▶ _STUDY QUESTIONS_:
1. Read the article on Russia's warnings of false flags in Ukraine, then decide whether each statement agrees with it. Answer yes or no for each, quoting the deciding words of the article. (a) Kirillov said atropine ampoules were delivered from the United States at the request of Ukraine's Ministry of Health. (b) The article states where the atropine deliveries went. (c) Linda Thomas-Greenfield made her "false flag" comments on February 26.
2. According to the article on Russia's warnings of false flags in Ukraine, what position does Igor Kirillov hold?
3. Pick up the article on Russia's warnings of nuclear or chemical false flags in Ukraine and continue it from its final sentence.

▶ _EXCERPT PROVIDED_:
Russia Warns of 'Nuclear' or 'Chemical' False Flags in Ukraine

A Russian military official has said the U.S. is preparing "provocations" so it can accuse Moscow of using weapons of mass destruction.

News agency Tass reported that Igor Kirillov said the alleged American plan was in response to the "successes" Russian troops had in the invasion of Ukraine.

"The Russian Ministry of Defense has information about the preparation by the United States of America of provocations to accuse the Russian Armed Forces of using chemical, biological or tactical nuclear weapons," he said.

He told a press conference that "in 2022 alone, at the request of the Ministry of Health of Ukraine, more than 220,000 ampoules with atropine [small vials of medicine] were delivered from the United States."

Ukrainian service members
Ukrainian service members in Kyiv in the morning of February 26, 2022. A Russian military chief has accused the U.S. of planning "provocations" to accuse Moscow of using weapons of mass destruction in Ukraine. SERGEI SUPINSKY/Getty Images

Atropine is used to treat certain types of nerve agent and pesticide poisonings. It is unclear where the deliveries had gone.

He said the U.S. has developed at least three scenarios to accuse Russia, with provocations most likely in Kharkiv, Kyiv, and Zaporizhzhia, where there is a nuclear plant, state news outlet Sputnik reported.

The U.S. State Department had already determined how an investigation into WMD use would play out, he added.

Kirillov, who is head of Russian army's radiation, chemical and biological defense forces, said that since the start of the Ukraine war, western leaders "regularly make provocative statements about the possibility of Russia using weapons of mass destruction."

He then referred to comments the U.S. Permanent Representative to the U.N., Linda Thomas-Greenfield, had made on February 27 that Russia was planning to use chemical and biological weapons in a "false flag" attack in Ukraine.

She had been responding to Russian claims that the U.S. funded bioweapons research in Ukraine involving the dangerous infections using migratory birds.

▶ _SUPPLIED MATERIAL_:
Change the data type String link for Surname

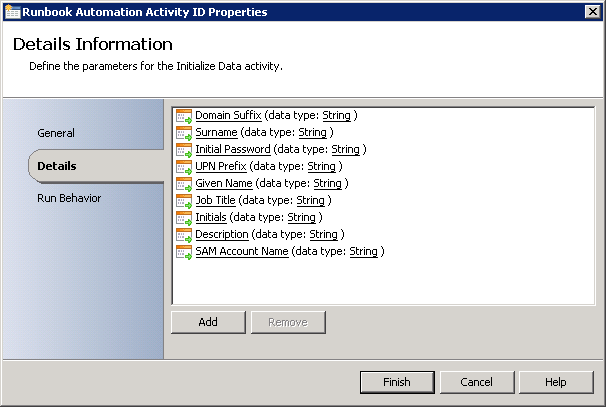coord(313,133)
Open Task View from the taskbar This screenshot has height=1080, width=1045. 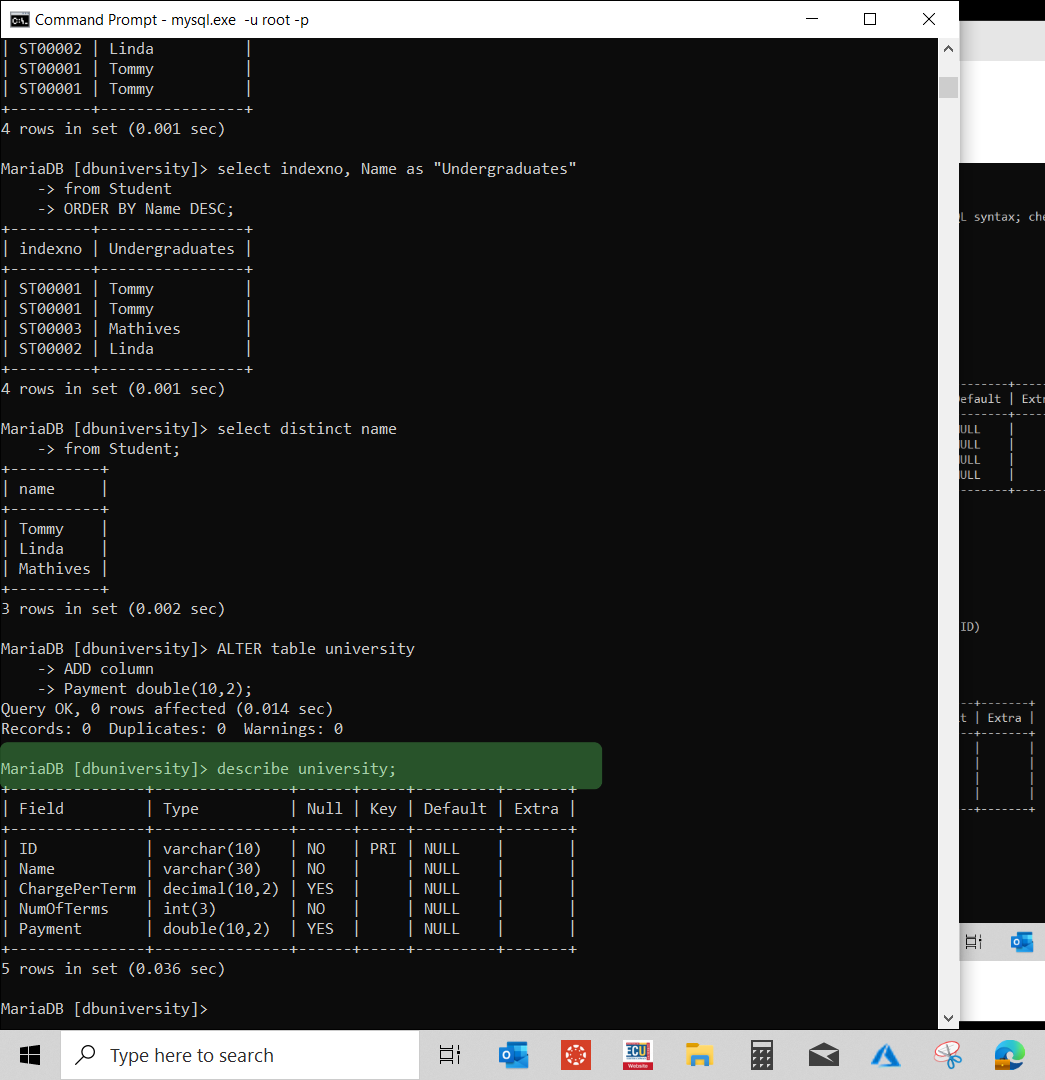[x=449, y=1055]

* * *

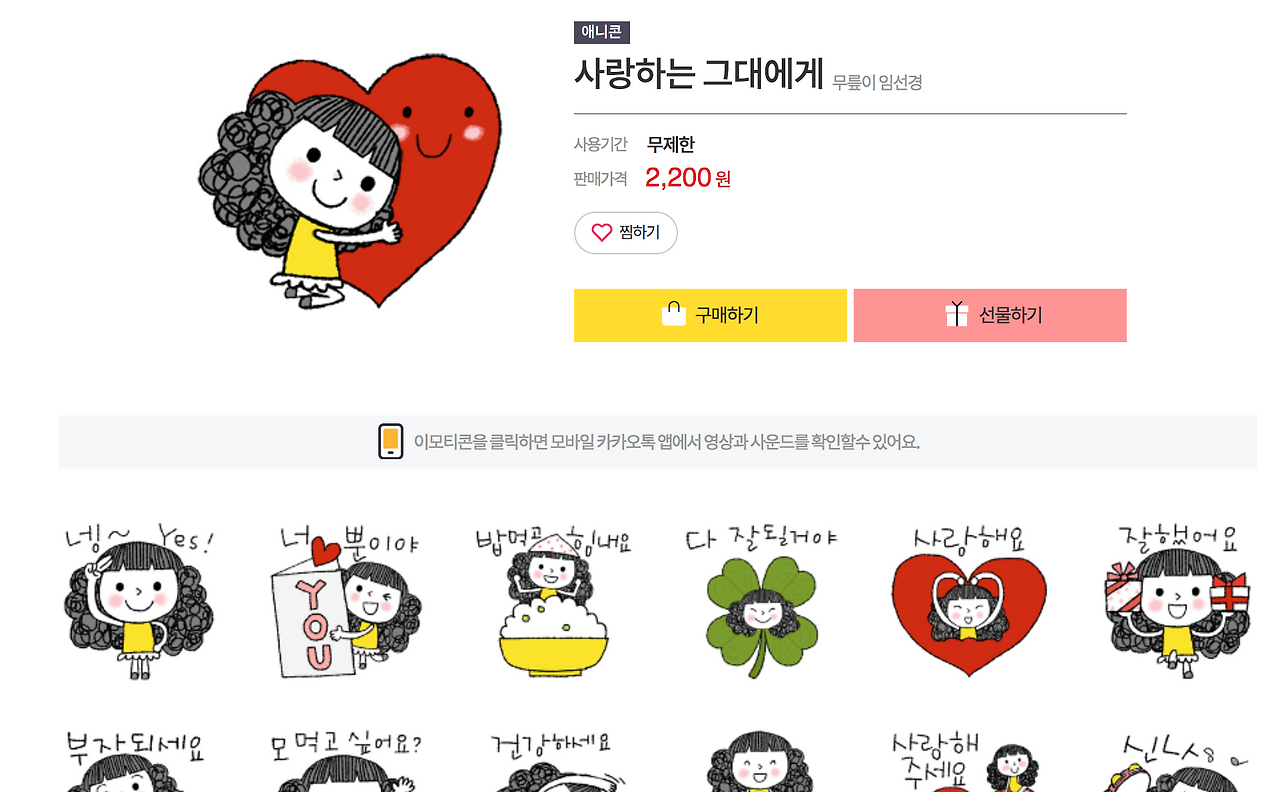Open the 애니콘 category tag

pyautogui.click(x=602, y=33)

▶ _SOLVED PROBLEMS_:
1.
(a) Yes: "in 2022 alone, at the request of the Ministry of Health of Ukraine, more than 220,000 ampoules with atropine [small vials of medicine] were delivered from the United States."
(b) No: "It is unclear where the deliveries had gone."
(c) No: "had made on February 27"

2. He is head of the Russian army's radiation, chemical and biological defense forces.

3.
The claims made by her Russian counterpart at the U.N., Vasily Nebenzya, have been dismissed internationally and by experts.

But Kirillov said the U.S. was drawing from a playbook it used in the Iraq War in 2003 when then Secretary of State Colin Powell produced "a test tube with washing powder." He said this was used as "a pretext for the invasion of Iraq and the death of almost half a million citizens."

Kirillov also made claims about sarin attacks used in the Syrian conflict in 2017 which Damascus and Moscow heavily disputed, but led to U.S. missile attacks on Sharyat airfield.

"No one has been held accountable for these provocations," said Kirrillov.

Ukraine has previously said Russia makes accusations of false flag operations which are a projection of what Moscow wants to do. In March, Ukrainian President Volodymyr Zelensky said: "If you want to know what Russia's plans are, look at what Russia accuses others of."

Kirillov's comments come after Russia was accused of using chemical weapons in the southeastern city of Mariupol on April 11. The Azov Regiment, a unit of the National Guard of Ukraine, claimed the chemicals were dropped via an unmanned aerial vehicle. Newsweek could not independently verify the claims.

Newsweek has contacted the U.S. State Department and the Ukrainian foreign ministry for comment.